Court of Appeals of Iowa.

Filed June 20, 2018

John J. Sullivan of Sullivan Law Office, P.C., Oelwein, for appellant father.

Thomas J. Miller, Attorney General, and Anagha Dixit, Assistant Attorney General, for appellee State.

Tammy L. Banning of Tammy L. Banning, P.L.C., Waterloo, guardian ad litem for minor child.

Considered by Danilson, C.J., and Mullins and McDonald, JJ.

MCDONALD, Judge.

This case involves the termination of a parent's rights pursuant to Iowa Code chapter 232 (2017). Ricky appeals from an order terminating his parental rights in his child K.H.-K. (born 2016). The child's mother consented to the termination of her parental rights and does not appeal. On appeal, Ricky challenges the sufficiency of the evidence supporting the statutory grounds authorizing the termination of his parental rights and argues termination of the parent-child relationship is not in the best interest of his child.

This court reviews termination proceedings de novo. See In re A.M. , 843 N.W.2d 100, 110 (Iowa 2014). The statutory framework authorizing the termination of a parent-child relationship is well established and need not be repeated herein. See In re A.S. , 906 N.W.2d 467, 472-73 (Iowa 2018) (setting forth the statutory framework). "The State has the burden to prove its case by clear and convincing evidence. Clear and convincing evidence is more than a preponderance of the evidence and less than evidence beyond a reasonable doubt. It is the highest evidentiary burden in civil cases. It means there must be no serious or substantial doubt about the correctness of a particular conclusion drawn from the evidence. This significant burden is imposed on the State to minimize the risk of an erroneous deprivation of the parent's fundamental liberty interest in raising his child." In re M.S. , 889 N.W.2d 675, 679 (Iowa Ct. App. 2016).

We first address the sufficiency of the evidence supporting the grounds authorizing the termination of Ricky's parental rights. Where, as here, "the juvenile court terminates parental rights on more than one statutory ground, we may affirm the juvenile court's order on any ground we find supported by the record." In re A.B. , 815 N.W.2d 764, 774 (Iowa 2012). We turn our attention to Iowa Code section 232.116(1)(e). That provision authorizes the termination of parental rights where "[t]here is clear and convincing evidence that the parents have not maintained significant and meaningful contact with the child during the previous six consecutive months and have made no reasonable efforts to resume care of the child despite being given the opportunity to do so." Iowa Code § 232.116(1)(e)(3). Significant and meaningful contact

includes but is not limited to the affirmative assumption by the parents of the duties encompassed by the role of being a parent. This affirmative duty, in addition to financial obligations, requires continued interest in the child, a genuine effort to complete the responsibilities prescribed in the case permanency plan, a genuine effort to maintain communication with the child, and requires that the parents establish and maintain a place of importance in the child's life.

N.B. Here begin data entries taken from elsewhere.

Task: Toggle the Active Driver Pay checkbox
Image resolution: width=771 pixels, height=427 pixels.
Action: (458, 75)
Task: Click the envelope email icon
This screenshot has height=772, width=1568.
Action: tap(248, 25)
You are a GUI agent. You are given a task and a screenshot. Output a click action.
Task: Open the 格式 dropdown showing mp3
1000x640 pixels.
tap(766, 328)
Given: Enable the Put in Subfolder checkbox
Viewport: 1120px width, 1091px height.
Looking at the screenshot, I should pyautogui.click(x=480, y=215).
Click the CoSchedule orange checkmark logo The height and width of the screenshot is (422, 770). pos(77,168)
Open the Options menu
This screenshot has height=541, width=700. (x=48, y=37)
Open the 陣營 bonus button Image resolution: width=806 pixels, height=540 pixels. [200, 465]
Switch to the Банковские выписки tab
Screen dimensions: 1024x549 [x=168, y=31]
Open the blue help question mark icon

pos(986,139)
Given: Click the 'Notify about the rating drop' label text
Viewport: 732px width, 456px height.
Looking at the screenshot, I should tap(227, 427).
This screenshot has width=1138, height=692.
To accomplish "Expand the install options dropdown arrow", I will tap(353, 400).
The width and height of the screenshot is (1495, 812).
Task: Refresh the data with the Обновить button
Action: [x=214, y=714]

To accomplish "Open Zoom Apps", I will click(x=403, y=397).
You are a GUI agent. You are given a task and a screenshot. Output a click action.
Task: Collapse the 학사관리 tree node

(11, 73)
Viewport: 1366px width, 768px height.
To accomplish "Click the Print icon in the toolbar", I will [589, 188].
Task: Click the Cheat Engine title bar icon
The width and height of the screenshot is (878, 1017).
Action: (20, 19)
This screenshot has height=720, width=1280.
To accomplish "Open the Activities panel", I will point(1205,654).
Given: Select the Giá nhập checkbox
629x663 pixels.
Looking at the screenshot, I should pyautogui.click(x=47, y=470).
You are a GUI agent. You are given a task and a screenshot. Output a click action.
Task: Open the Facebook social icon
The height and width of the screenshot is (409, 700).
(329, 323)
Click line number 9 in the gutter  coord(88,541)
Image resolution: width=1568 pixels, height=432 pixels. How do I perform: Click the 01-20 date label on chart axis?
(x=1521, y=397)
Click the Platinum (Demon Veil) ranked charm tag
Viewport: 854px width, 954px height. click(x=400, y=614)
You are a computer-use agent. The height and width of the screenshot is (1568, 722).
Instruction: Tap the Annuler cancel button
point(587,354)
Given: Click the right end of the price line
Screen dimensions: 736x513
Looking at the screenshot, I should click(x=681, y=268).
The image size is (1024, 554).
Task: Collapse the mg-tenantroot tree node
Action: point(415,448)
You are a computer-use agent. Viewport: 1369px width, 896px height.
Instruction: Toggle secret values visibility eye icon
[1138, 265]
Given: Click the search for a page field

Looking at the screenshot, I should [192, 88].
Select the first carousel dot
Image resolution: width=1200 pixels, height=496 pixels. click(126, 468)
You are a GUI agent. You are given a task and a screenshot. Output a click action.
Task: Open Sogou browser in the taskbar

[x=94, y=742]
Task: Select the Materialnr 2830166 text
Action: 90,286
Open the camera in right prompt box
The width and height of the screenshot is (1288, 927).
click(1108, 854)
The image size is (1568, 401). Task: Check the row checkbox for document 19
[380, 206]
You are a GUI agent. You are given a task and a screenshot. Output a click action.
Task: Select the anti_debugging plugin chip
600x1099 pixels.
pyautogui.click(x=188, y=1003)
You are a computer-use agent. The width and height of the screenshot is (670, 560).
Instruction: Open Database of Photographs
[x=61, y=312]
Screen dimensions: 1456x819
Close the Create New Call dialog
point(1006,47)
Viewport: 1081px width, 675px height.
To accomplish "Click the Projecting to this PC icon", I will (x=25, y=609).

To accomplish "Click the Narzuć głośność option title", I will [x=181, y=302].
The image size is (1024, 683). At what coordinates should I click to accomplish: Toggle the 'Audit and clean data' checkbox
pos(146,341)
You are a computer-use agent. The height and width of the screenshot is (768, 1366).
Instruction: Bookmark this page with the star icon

Iowa Code § 232.116(1)(e)(3). Reasonable effort requires more than a single act and is viewed in conjunction with the significant and meaningful contact requirement. See In re T.S. , 868 N.W.2d 425, 437 (Iowa Ct. App. 2015).

Here, there is clear and convincing evidence supporting termination of Ricky's parental rights pursuant to section 232.116(1)(e). The child was removed from the care of the mother due to her substance abuse. At the time of removal, Ricky was the putative father, but he refused any involvement until testing confirmed his paternity. Because of his refusal to be involved, Ricky was not a placement option. From the time paternity was established in September 2016 to the time of the termination hearing in March 2018, Ricky had little interaction with the child. Ricky told the caseworkers he had no interest in visiting the child, and he backed up his statements with deliberate inaction. Over the pendency of the case, Ricky exercised visitation only sporadically for a total of approximately twelve supervised visits. On most occasions, Ricky cancelled scheduled visits. Ricky did not provide financial support for the child. Ricky also failed to make reasonable efforts to resume the care of his child by following the case plan. He would not engage in drug testing despite repeated requests. He refused to sign release forms for any substance-abuse or mental-health information. He refused to engage in parenting services. He would not communicate with service providers. He was described as "defiant, argumentative, disrespectful, blaming others, demanding, and uncooperative." When asked why he refused to comply with the case plan, Ricky testified "there was no reason why I had to buy something that was mine." In other words, he had no reason to expend the effort to obtain something that was already his.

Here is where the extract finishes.